> **Information shown**:

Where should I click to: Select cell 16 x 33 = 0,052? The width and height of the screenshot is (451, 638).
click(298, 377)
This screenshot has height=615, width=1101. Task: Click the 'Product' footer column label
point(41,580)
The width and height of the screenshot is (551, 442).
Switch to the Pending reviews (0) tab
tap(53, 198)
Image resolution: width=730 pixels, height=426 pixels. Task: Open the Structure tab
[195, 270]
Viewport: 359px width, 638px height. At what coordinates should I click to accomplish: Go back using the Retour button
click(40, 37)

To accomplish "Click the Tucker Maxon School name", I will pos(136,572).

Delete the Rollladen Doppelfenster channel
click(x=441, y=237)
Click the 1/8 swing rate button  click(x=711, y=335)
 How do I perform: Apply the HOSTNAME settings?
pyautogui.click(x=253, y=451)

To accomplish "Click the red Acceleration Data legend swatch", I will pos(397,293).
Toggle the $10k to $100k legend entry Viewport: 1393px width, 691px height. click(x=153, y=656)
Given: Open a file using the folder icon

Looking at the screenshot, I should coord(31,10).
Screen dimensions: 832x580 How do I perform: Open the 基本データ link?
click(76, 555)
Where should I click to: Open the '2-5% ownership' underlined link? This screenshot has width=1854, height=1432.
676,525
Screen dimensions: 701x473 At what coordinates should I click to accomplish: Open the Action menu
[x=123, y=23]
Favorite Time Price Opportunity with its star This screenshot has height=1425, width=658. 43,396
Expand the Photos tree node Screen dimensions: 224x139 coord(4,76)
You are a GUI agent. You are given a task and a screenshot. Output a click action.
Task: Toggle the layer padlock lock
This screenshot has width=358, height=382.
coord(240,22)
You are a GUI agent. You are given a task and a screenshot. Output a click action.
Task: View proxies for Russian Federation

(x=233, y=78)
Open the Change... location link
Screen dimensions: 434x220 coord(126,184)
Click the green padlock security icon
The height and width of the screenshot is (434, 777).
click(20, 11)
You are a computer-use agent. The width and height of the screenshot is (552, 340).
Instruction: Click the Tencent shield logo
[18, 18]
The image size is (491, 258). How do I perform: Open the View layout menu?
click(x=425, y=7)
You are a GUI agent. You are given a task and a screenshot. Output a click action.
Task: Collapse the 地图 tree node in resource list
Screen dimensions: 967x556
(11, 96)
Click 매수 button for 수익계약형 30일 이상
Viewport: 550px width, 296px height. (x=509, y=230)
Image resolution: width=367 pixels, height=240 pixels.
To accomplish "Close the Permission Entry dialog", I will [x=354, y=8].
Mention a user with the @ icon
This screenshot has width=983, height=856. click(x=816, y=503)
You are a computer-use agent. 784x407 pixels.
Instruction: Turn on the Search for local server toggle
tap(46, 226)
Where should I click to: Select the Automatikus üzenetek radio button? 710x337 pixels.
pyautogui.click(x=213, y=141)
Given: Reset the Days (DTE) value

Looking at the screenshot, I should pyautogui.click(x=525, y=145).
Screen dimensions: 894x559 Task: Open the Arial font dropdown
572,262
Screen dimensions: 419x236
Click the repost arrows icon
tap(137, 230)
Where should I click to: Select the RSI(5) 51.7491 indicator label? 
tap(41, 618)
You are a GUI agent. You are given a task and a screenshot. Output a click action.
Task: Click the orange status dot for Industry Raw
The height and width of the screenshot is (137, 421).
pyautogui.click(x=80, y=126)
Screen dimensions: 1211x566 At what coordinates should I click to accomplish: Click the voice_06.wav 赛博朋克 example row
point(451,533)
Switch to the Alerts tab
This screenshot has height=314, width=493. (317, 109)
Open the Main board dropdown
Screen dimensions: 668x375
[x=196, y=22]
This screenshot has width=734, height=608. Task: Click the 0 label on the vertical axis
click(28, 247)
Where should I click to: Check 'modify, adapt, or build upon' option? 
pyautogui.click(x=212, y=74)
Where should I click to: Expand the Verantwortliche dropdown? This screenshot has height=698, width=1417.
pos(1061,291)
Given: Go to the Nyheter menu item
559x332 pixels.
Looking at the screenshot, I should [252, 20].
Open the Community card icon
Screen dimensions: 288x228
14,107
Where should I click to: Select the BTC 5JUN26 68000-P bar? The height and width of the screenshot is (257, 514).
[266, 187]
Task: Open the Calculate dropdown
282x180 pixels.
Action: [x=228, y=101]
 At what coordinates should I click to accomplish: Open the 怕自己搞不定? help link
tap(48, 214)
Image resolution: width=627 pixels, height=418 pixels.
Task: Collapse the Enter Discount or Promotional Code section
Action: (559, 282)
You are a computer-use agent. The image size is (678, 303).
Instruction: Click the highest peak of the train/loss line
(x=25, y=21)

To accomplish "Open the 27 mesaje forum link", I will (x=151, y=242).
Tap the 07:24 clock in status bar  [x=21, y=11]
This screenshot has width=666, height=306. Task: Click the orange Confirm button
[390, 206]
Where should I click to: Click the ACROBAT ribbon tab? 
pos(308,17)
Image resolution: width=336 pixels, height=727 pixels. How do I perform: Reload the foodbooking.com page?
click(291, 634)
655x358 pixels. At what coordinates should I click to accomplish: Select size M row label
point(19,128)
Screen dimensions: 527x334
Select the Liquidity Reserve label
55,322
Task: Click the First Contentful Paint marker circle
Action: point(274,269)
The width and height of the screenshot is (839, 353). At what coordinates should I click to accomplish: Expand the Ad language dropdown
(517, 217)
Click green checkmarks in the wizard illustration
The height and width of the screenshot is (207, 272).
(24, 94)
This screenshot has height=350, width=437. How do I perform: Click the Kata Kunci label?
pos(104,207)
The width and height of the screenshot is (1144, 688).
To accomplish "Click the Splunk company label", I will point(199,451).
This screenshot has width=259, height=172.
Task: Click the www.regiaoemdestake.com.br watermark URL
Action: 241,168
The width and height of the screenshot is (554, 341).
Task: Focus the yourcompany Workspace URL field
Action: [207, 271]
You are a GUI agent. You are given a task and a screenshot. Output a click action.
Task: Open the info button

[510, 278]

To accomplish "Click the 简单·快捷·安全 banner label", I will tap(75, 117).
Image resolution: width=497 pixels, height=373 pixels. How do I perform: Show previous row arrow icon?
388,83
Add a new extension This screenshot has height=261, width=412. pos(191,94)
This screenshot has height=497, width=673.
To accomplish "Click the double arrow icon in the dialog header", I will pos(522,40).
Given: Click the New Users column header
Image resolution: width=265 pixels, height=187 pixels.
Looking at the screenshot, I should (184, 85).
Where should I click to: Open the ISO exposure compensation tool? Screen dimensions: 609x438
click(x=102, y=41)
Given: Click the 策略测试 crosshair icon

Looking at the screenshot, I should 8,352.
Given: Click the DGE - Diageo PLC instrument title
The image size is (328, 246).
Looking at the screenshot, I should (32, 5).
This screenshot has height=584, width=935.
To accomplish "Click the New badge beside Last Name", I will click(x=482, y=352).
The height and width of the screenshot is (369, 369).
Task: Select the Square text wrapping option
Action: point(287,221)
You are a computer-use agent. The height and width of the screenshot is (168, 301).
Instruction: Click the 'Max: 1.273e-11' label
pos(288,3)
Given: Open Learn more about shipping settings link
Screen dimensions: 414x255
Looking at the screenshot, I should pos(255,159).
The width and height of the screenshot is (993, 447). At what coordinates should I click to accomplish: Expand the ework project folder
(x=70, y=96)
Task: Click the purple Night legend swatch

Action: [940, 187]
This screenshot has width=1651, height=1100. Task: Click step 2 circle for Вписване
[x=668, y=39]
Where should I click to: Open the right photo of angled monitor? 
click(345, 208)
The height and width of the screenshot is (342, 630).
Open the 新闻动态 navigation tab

> **How to complete this task**:
In the entries above, find each line that has the word "computer". Copy it.

> **Answer to the exercise**:
You are a computer-use agent. The width and height of the screenshot is (552, 340).
You are a computer-use agent. 784x407 pixels.
You are a computer-use agent. The image size is (678, 303).
You are a computer-use agent. The height and width of the screenshot is (168, 301).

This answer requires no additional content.